Texto fornecido →
----------

O primeiro desses pontos se refere ao fato de que as comparações que as pessoas fazem de suas condições de vida atuais com sua situação anterior, sua posição esperada e a realidade daqueles em sua vizinhança imediata são determinantes para o modo como elas identificam seus interesses e respondem politicamente a diferentes cenários.
É isso que explica que mesmo grupos cuja vida melhorou possam sentir-se pior se outros a sua volta aparentam ter se beneficiado mais (capítulo 4); que protestos ocorram não porque as coisas pioraram, mas porque as expectativas cresceram (capítulo 7); e é também o que facilita a manobra da extrema direita de associar as perdas que muitos têm acumulado aos ganhos relativos obtidos por minorias e setores historicamente marginalizados (capítulos 1 e 5).

----------

Segmento de dados →

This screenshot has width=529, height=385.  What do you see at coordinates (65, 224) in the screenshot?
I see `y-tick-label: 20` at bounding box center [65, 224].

----------

Enunciado → Continue o texto sobre como as comparações de condições de vida moldam as reações políticas, começando logo depois da última frase dele.

Resposta →
O segundo ponto, por sua vez, chama atenção para o risco de confundir a adesão a princípios e valores de esquerda com a adesão a um conjunto de marcadores externos que compõem uma identidade (códigos linguísticos, preferências estéticas, objetos de amor e ódio).
Por mais que a fronteira entre as duas coisas possa ser fluida, a capacidade de diferenciá-las importa por motivos que aparecem de diferentes maneiras nos capítulos 5, 6 e 7.
Um deles é que, ao permitir identificar situações em que os obstáculos à comunicação estão mais no nível das associações e dos preconceitos que dos conteúdos, essa capacidade ajuda tanto a evitar que a forma com que se comunica uma mensagem acabe por impedir que ela chegue aos destinatários, como a descobrir possibilidades de diálogo e convergência mesmo quando os interlocutores não falam exatamente a mesma língua. Outro é o fato de ela revelar o erro, muito comum à esquerda, que consiste em tratar as identidades políticas como plenamente constituídas, de tal maneira que, de uma diferença de vocabulário ou gosto, seria automaticamente possível deduzir um conjunto completo de crenças e convicções.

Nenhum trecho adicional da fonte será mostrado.